The Way In…
… to the Danish Architecture Centre in Copenhagen.
Quote of the Day
”I went to Vietnam to take the train. People have done stranger things to that country.”
- Paul Theroux, 1975
Musical alternative to the morning’s radio news
Lauridsen | O Magnum Mysterium | Nordic Chamber Choir
Eerily beautiful. I’ve often heard it in the background of radio broadcasts and wondered what it was. Now I know.
Long Read of the Day
Gone Bad, Come to Life
Extraordinary (and revelatory) reflections by Justin E.H. Smith on fermentation, distillation, sobriety — and ‘bucket lists’. Sample:
Is any product of bourgeois consumer ideology more noxious than the “bucket list”? At just the moment a person should be adjusting their orientation, in conformity with their true nature, to focus exclusively on the horizon of mortality, they are rudely solicited one last time, before it’s really too late, for a final blow-out tour of the amusement parks and spectacles that still held out some plausible hope of providing satisfaction back in ignorant youth, when life could still be imagined to be made up of such things. “Travel is a meat thing”, William Gibson wrote, to which we might add that the quest for new experiences in general is really only fitting for those whose meat is still fresh.
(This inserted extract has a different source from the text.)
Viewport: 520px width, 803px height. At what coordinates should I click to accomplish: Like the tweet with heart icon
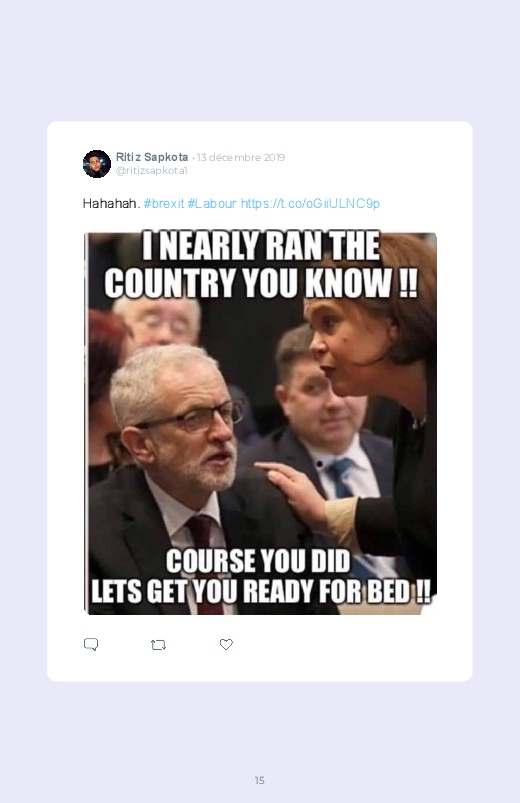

But our economic order cannot accept this. Capitalism obscures from view first the meaning of life, which properly understood is a preparation for death, and then it obscures the meaning of death, which properly understood is the all-surrounding horizon of a mortal life. Instead it portrays life as an opportunity to go to amusement parks and accumulate novelty foam hats and so on, which is silly enough, but then, at the end of it all, it has the audacity to portray death itself as an event of life, at which you would do best to arrive with all the right “souvenirs” (what a word: memory congealed into artifact!), all the right photos of the Grand Canyon or your Kenyan safari or whatever stored for you in your personal space in the “cloud”… stored for whom, now? For what? I will not venture any dogmatic claims here about the existence or non-existence of an afterlife, whether conceived as infinite duration or as a state outside of time.
What I will say, with as much certainty as I have about anything, is that death is not an event of life, it is not something you pass through and then keep going, and it certainly is not going to matter to you, when you’re dead, if you ever rode a camel or not. It might matter whether you loved another person with all your heart, whether you attained any lucidity about your mortal condition or only lived like a puffed-up fool (you will certainly not be riding your camel through the eye of any needle); it will not matter whether you fed a watermelon to a hippopotamus.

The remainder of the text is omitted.